During her PhD, Silja Burkhard from the Bakkers group studied the development of cardiac pacemaker cells in the zebrafish. She defended her thesis “Keeping the Rhythm: Cardiac Pacemaker Cell Development” on November 28, 2017.
The heart is responsible for continuously pumping blood through the body during your entire life. The contraction of the heart is initiated by the pacemaker cells, specialized heart cells, which are located in the sinus node and regulate heart rhythm and heart rate. They are also able to adapt the heart rate, for instance during sports.
Together with colleagues, Burkhard discovered that the zebrafish also has pacemaker cells, and that these are marked by the expression of a gene called Islet-1. In the zebrafish heart, Islet-1 is also expressed in the pacemaker cells, which the researchers found to be located in a ring around the inflow of the heart, contrary to humans in which these cells are located in the sinus node (see figure).
Zebrafish in which the Islet-1 gene is mutated display a very low heart rate. The heart stops beating for periods of time and eventually these zebrafish do not survive. This showed Burkhard and her colleagues that Islet-1 is not only a marker of pacemaker cells, but also has an important role in the development of these cells.
To find out more about the pacemaker cells in the zebrafish, Burkhard used tomo-seq, a technique that was recently developed in the Hubrecht Institute. Using this technique, she cut the embryonic zebrafish heart in very thin slices (see figure) and analyzed the gene expression in each of these slices. This way, she was able to investigate the expression of genes at any specific place in the heart.
Using tomo-seq Burkhard found that the cells pacemaker cells that express Islet-1, also specifically express other genes. Among these are genes involved in the Wnt signaling pathway. It turned out that Wnt signaling is required for the influence of the autonomous nervous system on the heart rate.
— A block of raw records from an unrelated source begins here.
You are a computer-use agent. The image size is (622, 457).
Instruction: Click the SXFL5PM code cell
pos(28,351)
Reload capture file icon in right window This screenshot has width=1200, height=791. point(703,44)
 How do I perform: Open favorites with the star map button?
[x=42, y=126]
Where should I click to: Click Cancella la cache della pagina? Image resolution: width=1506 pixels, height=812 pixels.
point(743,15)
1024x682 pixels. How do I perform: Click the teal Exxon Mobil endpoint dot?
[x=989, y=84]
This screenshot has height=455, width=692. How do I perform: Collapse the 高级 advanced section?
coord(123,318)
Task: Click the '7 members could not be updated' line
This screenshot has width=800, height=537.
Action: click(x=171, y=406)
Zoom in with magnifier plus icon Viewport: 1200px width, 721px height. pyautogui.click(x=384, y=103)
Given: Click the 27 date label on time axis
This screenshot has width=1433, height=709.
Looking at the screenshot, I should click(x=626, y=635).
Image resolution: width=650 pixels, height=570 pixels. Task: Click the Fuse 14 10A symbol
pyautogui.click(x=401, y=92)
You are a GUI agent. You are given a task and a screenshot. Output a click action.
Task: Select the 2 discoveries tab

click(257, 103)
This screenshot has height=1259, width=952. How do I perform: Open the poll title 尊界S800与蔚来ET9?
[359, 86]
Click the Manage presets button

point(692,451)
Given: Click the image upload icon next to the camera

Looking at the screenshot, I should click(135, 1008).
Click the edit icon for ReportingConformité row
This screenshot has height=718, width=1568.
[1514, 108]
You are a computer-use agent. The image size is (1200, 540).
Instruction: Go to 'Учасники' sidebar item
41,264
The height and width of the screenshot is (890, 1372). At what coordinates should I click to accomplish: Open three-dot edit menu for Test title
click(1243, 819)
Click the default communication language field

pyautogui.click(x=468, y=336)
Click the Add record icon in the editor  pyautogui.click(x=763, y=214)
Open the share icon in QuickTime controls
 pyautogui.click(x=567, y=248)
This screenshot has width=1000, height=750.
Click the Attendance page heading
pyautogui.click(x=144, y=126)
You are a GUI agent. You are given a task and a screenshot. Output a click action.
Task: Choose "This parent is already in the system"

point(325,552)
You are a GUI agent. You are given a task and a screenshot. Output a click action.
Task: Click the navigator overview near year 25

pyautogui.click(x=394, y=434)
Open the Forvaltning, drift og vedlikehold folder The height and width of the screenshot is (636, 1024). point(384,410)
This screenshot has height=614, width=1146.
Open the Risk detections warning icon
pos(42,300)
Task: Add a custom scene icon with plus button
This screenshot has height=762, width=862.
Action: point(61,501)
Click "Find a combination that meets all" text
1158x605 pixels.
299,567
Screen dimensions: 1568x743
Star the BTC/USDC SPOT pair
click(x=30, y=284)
In collaboration with researchers in Canada, Burkhard also studied the CAID (Chronic Atrial and Intestinal Dysrhythmia) syndrome. Patients with this syndrome are known to have defective pacemaker cells, both in the heart and in the intestine. These patients have a very slow and irregular heartbeat and their intestines are much less peristaltic than in healthy persons. It turned out that a mutation in the SGOL1 gene was causing this syndrome. Burkhard could show some of the symptoms of these patients in SGOL1-inhibited zebrafish: they have a lower heart rate too.
What can we learn from the research on the cardiac conduction system? “More knowledge on the molecular mechanisms of the sinus node and its development might help the development of a biological pacemaker in the future”, Burkhard says. “If we learn how pacemaker cells develop during embryogenesis, we might be able to generate these cells in the lab and use them to treat sinus node dysfunction.”